下にある政治と宗教についての文章のうち、「イスラム教が政教一致なのはも」から「いるからなおさら始末に悪い。」までの部分を一字も変えずに出力してください。

テキスト抜粋:
* * * *
テロリズムとは、一般大衆を畏怖させることで政治目的を達成しようとする手法のことだ。デモクラシーの社会では一般人が為政者だから、「一般大衆をビビらせれば政策を曲げられるだろう」というのがテロリズムの発想である。

安倍晋三暗殺事件は、テロではない。

犯人の動機は、いわゆる統一教会への非難と復讐だ。安倍晋三統一教会と相互に支援しあう関係者だから、安倍晋三が標的になった。そして参院選の活動で街に立っていたから狙いやすかった。

 

政治と宗教はもともと密接不可分なものだ。近代になってようやくハッキリと政教分離のコンセプトが確立したにすぎない。

イスラム教が政教一致なのはもちろんのこと、もともとのキリスト教カトリックにせよ、儒教にせよ、政教一致だ。そもそも、政教一致とか政教分離とかいう概念がないのだ。もともと、国家社会の在り方を設計する思想であり、政治と宗教は同じものを別の視点からみたにすぎない。

例えばいまのプーチンのロシアにしても、その国家主義、封建主義、全体主義的な国家社会の在り方は、いわゆるロシア正教東方正教会モスクワ総主教)と密接不可分なのだ。ソ連時代が政教分離のはずだっただけに、プーチンのほうがヌルッと政教一致しているからなおさら始末に悪い。

 

そもそも政教一致が普通だったのだ。そんなだから個人の尊厳が相対化されて、国家社会全体のほうが優先される。そして異質な者がヘイトされて社会から消される、排斥的な、ダイヴァーシティ&インクルージョンと正反対な社会になる。

 

日本人をはじめ東洋人には、儒教思想が完全に定着している。信仰の自覚が欠けるほどに、完全に実装されている。

だから、「世のため他人(ひと)のため」といい、個人の尊厳を矮小化して滅私奉公を美徳とする。「よそのことには首を突っ込まないで、言われた通りに自分のことに専念しろ」という、つまり所領安堵と一所懸命の社会設計がいまでも維持されている。だから、自分のことに必死で、よそのことには無関心でいる。「国家政府や誰かがなんとかしてくれるだろう」という依存、あまえで成り立っている。国家権力自身がそういう国にしておいたほうが都合がいいわけで、安倍晋三も「結果が全て」(結果さえよければいい)という発想の権化だった。

 

日本人にせよ、統一教会にせよ、中国の儒教という宗教が根底にあるのである。教祖教団が決めた相手と結婚するなんていうのも、全体主義的、封建的な発想のあらわれだろう。こういう東洋人にとって、婚姻制度というのは社会のためにあるのであって、ヒトや個人のためにあるものではない。だから例えば同性婚も許せないのだ。男尊女卑で家父長制で、そしてその男でさえも国家社会の手駒、歯車にすぎない。

そして、どちらが強いか偉いか、マウントをとりあう競争になる。強弱という発想しかない。二元論で認知が歪んでいる。だから、大日本帝国も韓国などを隷従させようとし同化政策を進めた。そして統一教会では韓国人の男と日本人の女を結婚させたりする。同化政策とは言い換えればジェノサイドだ。
* * * *
データセットの行:
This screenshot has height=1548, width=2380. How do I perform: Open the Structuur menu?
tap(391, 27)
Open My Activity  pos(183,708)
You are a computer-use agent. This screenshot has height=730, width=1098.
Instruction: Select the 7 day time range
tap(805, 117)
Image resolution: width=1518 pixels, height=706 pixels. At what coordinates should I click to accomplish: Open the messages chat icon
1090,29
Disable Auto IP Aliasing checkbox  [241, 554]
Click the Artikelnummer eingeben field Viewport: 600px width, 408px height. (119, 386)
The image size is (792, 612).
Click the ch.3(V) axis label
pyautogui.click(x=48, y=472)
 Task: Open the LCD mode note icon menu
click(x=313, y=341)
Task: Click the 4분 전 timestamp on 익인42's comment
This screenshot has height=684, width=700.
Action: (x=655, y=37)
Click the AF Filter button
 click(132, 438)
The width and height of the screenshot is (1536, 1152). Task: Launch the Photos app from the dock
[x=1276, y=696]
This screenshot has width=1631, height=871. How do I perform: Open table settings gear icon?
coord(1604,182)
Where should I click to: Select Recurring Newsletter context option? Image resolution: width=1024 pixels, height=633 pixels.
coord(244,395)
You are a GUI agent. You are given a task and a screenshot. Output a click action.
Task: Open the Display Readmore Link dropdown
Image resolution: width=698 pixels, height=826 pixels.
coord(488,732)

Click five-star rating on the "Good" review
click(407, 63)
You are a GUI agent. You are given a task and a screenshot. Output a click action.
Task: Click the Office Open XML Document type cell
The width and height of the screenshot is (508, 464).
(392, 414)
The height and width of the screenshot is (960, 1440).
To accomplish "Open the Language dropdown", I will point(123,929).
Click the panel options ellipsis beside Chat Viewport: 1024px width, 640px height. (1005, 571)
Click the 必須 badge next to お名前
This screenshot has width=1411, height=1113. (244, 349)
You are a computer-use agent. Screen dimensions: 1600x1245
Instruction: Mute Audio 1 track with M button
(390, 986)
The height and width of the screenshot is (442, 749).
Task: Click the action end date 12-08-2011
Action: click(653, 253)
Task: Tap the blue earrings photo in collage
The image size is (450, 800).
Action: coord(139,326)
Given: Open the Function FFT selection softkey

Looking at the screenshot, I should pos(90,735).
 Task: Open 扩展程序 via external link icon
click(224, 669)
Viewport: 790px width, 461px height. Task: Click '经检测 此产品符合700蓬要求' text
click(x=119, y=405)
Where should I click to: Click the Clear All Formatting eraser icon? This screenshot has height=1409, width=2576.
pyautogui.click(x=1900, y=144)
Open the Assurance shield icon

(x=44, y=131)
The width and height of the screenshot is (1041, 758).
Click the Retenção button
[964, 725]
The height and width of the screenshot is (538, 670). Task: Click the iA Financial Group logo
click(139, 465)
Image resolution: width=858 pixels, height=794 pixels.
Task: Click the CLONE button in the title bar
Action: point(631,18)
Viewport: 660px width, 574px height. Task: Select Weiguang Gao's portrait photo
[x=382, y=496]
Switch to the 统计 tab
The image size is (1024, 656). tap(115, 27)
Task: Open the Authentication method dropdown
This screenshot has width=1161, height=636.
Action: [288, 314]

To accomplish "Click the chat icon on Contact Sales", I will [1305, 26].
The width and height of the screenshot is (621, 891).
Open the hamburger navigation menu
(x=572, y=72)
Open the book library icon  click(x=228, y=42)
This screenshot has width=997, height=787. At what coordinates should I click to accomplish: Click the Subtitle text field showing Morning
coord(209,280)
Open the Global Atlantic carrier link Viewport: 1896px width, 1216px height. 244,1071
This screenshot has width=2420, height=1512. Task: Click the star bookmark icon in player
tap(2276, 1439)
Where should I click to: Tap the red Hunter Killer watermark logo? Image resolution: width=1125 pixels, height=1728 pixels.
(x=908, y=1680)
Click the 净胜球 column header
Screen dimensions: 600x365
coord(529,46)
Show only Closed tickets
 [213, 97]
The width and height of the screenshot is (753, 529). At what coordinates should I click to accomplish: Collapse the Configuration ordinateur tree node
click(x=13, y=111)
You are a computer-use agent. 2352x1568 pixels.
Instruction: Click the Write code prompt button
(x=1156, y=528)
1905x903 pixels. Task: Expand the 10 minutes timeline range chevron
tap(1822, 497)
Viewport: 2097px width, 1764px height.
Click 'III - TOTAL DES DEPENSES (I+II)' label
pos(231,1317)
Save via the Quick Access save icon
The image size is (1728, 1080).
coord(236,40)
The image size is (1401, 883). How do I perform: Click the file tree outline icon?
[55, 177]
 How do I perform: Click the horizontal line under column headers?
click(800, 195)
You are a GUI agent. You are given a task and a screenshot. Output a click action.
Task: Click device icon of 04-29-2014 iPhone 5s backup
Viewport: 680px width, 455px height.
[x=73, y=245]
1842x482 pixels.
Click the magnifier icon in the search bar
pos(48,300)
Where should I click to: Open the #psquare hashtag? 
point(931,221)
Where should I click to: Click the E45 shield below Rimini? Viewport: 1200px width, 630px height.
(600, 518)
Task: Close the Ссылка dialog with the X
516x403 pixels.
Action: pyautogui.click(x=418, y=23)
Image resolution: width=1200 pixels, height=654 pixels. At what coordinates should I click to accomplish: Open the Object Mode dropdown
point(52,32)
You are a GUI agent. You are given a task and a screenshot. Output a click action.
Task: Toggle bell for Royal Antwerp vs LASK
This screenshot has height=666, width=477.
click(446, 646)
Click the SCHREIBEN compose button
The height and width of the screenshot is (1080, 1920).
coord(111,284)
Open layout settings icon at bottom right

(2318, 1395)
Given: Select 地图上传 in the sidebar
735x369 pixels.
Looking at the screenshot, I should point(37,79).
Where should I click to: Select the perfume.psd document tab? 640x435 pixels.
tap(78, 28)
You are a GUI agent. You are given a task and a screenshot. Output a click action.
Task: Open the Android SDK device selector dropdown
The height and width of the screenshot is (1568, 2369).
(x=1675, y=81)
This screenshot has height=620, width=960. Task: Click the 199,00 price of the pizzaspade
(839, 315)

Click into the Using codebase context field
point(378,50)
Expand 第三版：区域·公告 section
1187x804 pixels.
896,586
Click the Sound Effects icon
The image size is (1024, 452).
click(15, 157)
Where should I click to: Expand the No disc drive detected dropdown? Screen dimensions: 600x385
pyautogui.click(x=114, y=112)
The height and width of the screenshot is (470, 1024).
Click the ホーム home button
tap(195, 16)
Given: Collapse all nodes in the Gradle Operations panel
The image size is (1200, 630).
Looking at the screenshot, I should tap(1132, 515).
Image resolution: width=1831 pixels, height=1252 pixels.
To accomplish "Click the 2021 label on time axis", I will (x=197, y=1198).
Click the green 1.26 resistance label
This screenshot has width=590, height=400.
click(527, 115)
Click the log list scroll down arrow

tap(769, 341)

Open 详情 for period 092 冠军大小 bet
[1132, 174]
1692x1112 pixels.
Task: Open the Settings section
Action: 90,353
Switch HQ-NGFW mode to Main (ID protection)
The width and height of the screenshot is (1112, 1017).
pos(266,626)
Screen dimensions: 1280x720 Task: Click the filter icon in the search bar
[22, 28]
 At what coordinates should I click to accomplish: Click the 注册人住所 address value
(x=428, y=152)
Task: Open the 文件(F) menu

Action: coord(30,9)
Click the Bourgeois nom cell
* * * *
出力結果:
イスラム教が政教一致なのはもちろんのこと、もともとのキリスト教カトリックにせよ、儒教にせよ、政教一致だ。そもそも、政教一致とか政教分離とかいう概念がないのだ。もともと、国家社会の在り方を設計する思想であり、政治と宗教は同じものを別の視点からみたにすぎない。

例えばいまのプーチンのロシアにしても、その国家主義、封建主義、全体主義的な国家社会の在り方は、いわゆるロシア正教東方正教会モスクワ総主教)と密接不可分なのだ。ソ連時代が政教分離のはずだっただけに、プーチンのほうがヌルッと政教一致しているからなおさら始末に悪い。